They have a cutout of Joyce outside the pub.

Davy Byrne's also sells a beautiful creamy pint of Guinness.


You don't need to have read Ulysses to join in the Bloomsday celebration. In Books Upstairs on D'Olier Steet, I picked up a copy of 'Romping through Ulysses', which is described as 'the perfect guide to help you plan your Bloomsday adventure and bluff your way through Ulysses. Use it to unravel the mysteries of Joyce’s big book or explore Dublin through his spectacles. Find out what’s happening in the story, what to wear and places to visit to bring the novel and its Irish writer to life.'


It's packed with funny suggestions for re-enacting the various chapters ('Give everyone a royal wave', 'Break out into song in a bar on Ormond Quay', 'Have improper thoughts in a public place').  

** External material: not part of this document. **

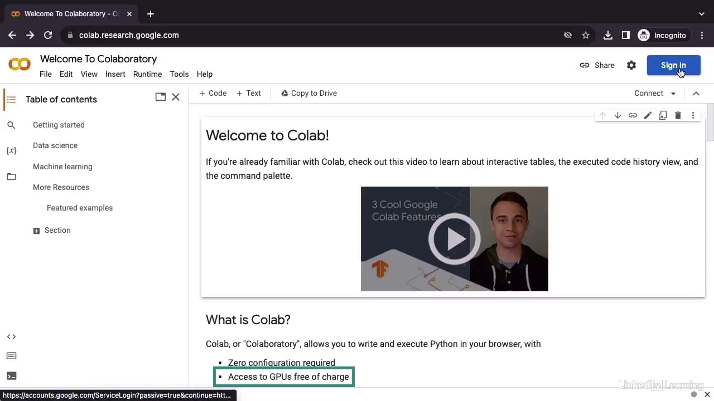Open the terminal icon at sidebar bottom
This screenshot has height=401, width=714.
(11, 376)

We went to The New Theatre by the Liffey, where we watched Declan Gorman's excellent one-man play, The Dubliners Dilemma.  He acts out Joyce's short stories 'An Encounter', 'Two Gallants', 'Counterparts' and ' A Mother', and frames them with the exchange of letters between Joyce and his anxious publisher, Grant Richards.  Here he is on the flyer, being the boy in 'An Encounter', playing at Cowboys and Indians.

After the play, we walked south to Marsh's Library, where, in 1902, the student Joyce was reading arcane books. In Ulysses, Stephen Dedalus remembers his visits to the 'stagnant bay of Marsh's Library where you read the fading prophecies of Joachim Abbas'.   
 
Marsh's Library is also in Stephen Hero

'During his wanderings Stephen came on an old library in the midst of those sluttish streets which are called old Dublin. The library had been founded by Archbishop Marsh and though it was open to the publlc few people seemed aware of its existence. The librarian, delighted at the prospect of a reader, showed Stephen niches and nooks inhabited by dusty brown volumes...' 



They've brought out those dusty brown volumes for a fascinating exhibition, 'James Joyce: Apocalypse and Exile'.  We learned that, in 1902, Joyce was mainly reading Franciscan literature, much of it written by Irish friars in exile on the continent. The exhibition argues that Joyce identified with these Irish scholars, forced to flee to mainland Europe, where they created a body of literature which shaped Irish culture and history.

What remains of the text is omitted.